EXERCISE MATERIAL:
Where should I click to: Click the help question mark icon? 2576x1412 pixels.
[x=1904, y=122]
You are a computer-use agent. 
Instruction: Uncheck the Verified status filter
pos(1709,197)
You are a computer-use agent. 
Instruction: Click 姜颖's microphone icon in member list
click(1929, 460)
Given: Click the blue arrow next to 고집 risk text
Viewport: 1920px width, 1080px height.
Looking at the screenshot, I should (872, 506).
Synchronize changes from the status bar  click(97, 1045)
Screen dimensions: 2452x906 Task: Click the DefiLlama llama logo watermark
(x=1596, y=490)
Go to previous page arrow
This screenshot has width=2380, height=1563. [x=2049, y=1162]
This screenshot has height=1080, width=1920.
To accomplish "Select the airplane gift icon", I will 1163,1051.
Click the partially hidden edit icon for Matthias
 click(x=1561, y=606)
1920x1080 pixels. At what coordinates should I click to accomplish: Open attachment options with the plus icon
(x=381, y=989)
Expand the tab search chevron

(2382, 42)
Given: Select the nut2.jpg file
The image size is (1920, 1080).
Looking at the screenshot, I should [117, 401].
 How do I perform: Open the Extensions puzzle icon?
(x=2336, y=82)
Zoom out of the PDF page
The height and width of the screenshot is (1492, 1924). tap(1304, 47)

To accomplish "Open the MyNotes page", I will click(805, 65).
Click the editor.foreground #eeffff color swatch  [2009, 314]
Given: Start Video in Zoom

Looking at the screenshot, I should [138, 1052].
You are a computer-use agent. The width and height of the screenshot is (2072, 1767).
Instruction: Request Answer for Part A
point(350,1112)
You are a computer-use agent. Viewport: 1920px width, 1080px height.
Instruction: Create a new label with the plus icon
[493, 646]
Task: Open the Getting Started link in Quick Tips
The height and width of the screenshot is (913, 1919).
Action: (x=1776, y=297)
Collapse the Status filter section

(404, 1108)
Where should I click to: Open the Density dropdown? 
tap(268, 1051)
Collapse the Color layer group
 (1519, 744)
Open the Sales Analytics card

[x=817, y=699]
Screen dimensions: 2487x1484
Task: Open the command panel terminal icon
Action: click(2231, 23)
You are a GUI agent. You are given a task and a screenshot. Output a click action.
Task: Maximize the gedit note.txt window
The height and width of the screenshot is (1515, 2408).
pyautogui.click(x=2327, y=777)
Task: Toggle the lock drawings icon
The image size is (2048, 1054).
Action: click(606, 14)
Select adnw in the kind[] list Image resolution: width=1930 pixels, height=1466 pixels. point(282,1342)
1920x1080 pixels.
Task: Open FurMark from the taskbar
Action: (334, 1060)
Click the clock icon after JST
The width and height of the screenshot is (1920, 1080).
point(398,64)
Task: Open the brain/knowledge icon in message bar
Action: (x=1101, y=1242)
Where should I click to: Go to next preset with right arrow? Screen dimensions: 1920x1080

PROMPT: Nothing but the lines from the line that contains "Select adnw in" to the last line of the records above should appear in the answer; please copy them exactly.

PROBLEM SOLUTION:
Select adnw in the kind[] list Image resolution: width=1930 pixels, height=1466 pixels. point(282,1342)
1920x1080 pixels.
Task: Open FurMark from the taskbar
Action: (334, 1060)
Click the clock icon after JST
The width and height of the screenshot is (1920, 1080).
point(398,64)
Task: Open the brain/knowledge icon in message bar
Action: (x=1101, y=1242)
Where should I click to: Go to next preset with right arrow? Screen dimensions: 1920x1080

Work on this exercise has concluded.